Nie tylko Philip Platek. Wiemy, kto jeszcze chciałby zainwestować w ŁKS.
Przed meczem ŁKS-u z Wisłą Kraków dochodziły do nas informacje, że na spotkaniu, oprócz Philipa Platka, który zdecydowany jest zostać właścicielem klubu z al. Unii, pojawi się jeszcze jeden biznesmen, który chciałby zainwestować w ŁKS. Chodziło o polski podmiot, który już w przeszłości interesował się dwukrotnymi mistrzami Polski.
Czytaj także: Prezes PZPN obejrzy mecz ŁKS-u z Wisłą.
Jak udało nam się ustalić chodzi o Michała Brańskiego. To jeden z głównych akcjonariuszy holdingu Wirtualna Polska. W sporcie zbierał doświadczenie, gdy za cztery miliony złotych został udziałowcem większościowym Stomilu Olsztyn. Odszedł z klubu, po tym jak nie mógł dojść do porozumienia z władzami miasta. Niedawno mówiło się, że milioner może być zainteresowany kupnem Lechii Gdańsk. Brański znajduje się na liście najbogatszych Polaków magazynu Forbes. Jego majątek szacuje się na 200 milionów złotych.

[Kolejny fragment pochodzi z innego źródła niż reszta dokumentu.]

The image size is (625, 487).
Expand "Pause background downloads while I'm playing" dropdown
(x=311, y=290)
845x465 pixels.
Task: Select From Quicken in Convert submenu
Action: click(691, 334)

Brański mecz z Wisłą Kraków oglądał w loży wraz z Tomaszem Salskim, właścicielem ŁKS-u. Ale to nie wszystko. W loży prezydenckiej mecz oglądali również Marcin Gortat, Konrad Pokutycki, prezes zarządu BSH, oraz Michał Zawisza, prezes LTM. ŁKS przyciąga ludzi biznesu. Przyszłość lidera Fortuna 1 Ligi maluje się w naprawdę jasnych barwach.